Authors: Renaud Gaubert (NVIDIA), David Ashpole (Google), and Pramod Ramarao (NVIDIA)

With Kubernetes 1.20, infrastructure teams who manage large scale Kubernetes clusters, are seeing the graduation of two exciting and long awaited features:

The Pod Resources API (introduced in 1.13) is finally graduating to GA. This allows Kubernetes plugins to obtain information about the node’s resource usage and assignment; for example: which pod/container consumes which device.
The DisableAcceleratorMetrics feature (introduced in 1.19) is graduating to beta and will be enabled by default. This removes device metrics reported by the kubelet in favor of the new plugin architecture.

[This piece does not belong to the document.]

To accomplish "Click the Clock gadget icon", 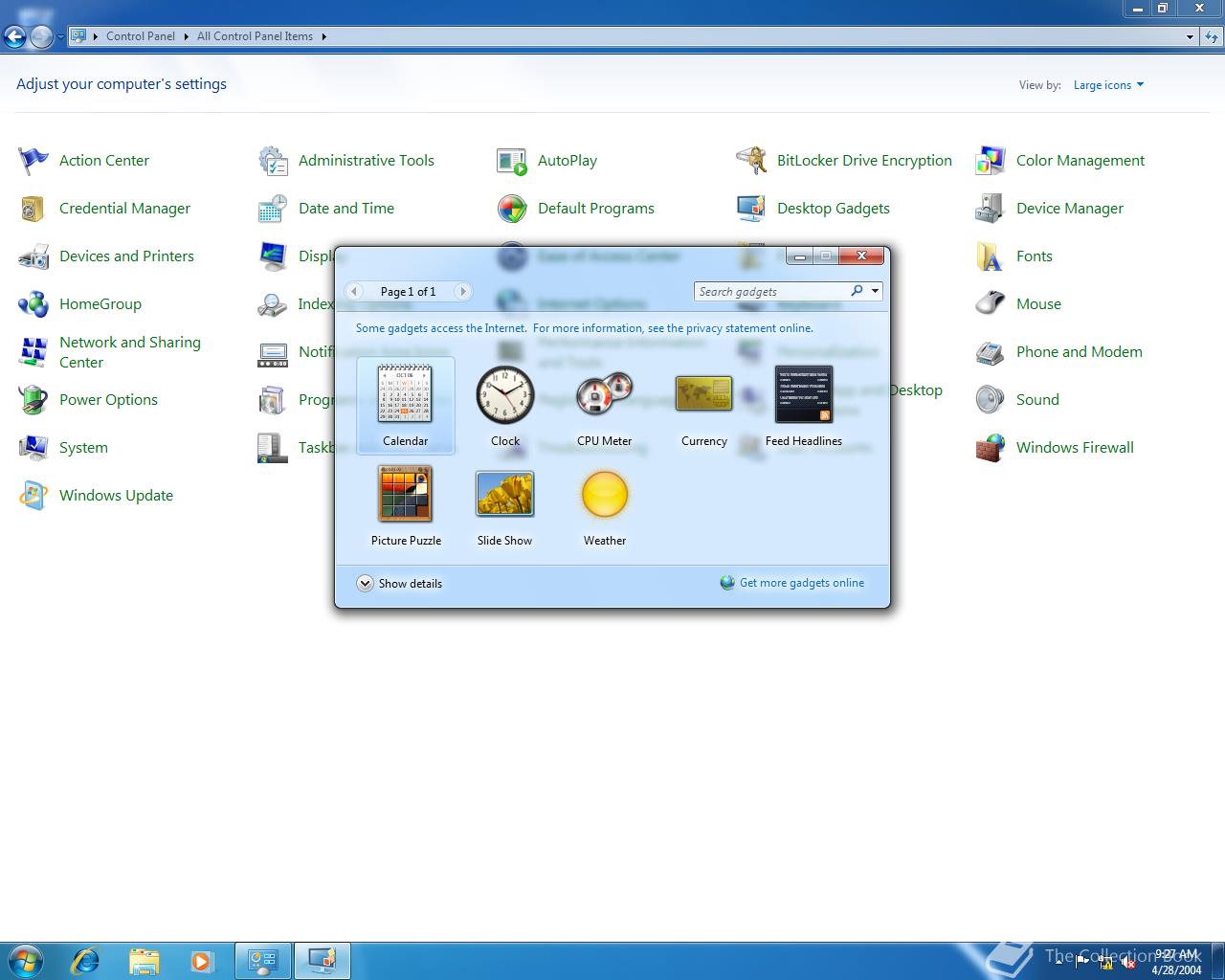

Many of the features related to fundamental device support (device discovery, plugin, and monitoring) are reaching a strong level of stability. Kubernetes users should see these features as stepping stones to enable more complex use cases (networking, scheduling, storage, etc.)!

One such example is Non Uniform Memory Access (NUMA) placement where, when selecting a device, an application typically wants to ensure that data transfer between CPU Memory and Device Memory is as fast as possible. In some cases, incorrect NUMA placement can nullify the benefit of offloading compute to an external device.

If these are topics of interest to you, consider joining the Kubernetes Node Special Insterest Group (SIG) for all topics related to the Kubernetes node, the COD (container orchestrated device) workgroup for topics related to runtimes, or the resource management forum for topics related to resource management!

The Pod Resources API - Why does it need to exist?

Kubernetes is a vendor neutral platform. If we want it to support device monitoring, adding vendor-specific code in the Kubernetes code base is not an ideal solution. Ultimately, devices are a domain where deep expertise is needed and the best people to add and maintain code in that area are the device vendors themselves.

The Pod Resources API was built as a solution to this issue. Each vendor can build and maintain their own out-of-tree monitoring plugin. This monitoring plugin, often deployed as a separate pod within a cluster, can then associate the metrics a device emits with the associated pod that's using it.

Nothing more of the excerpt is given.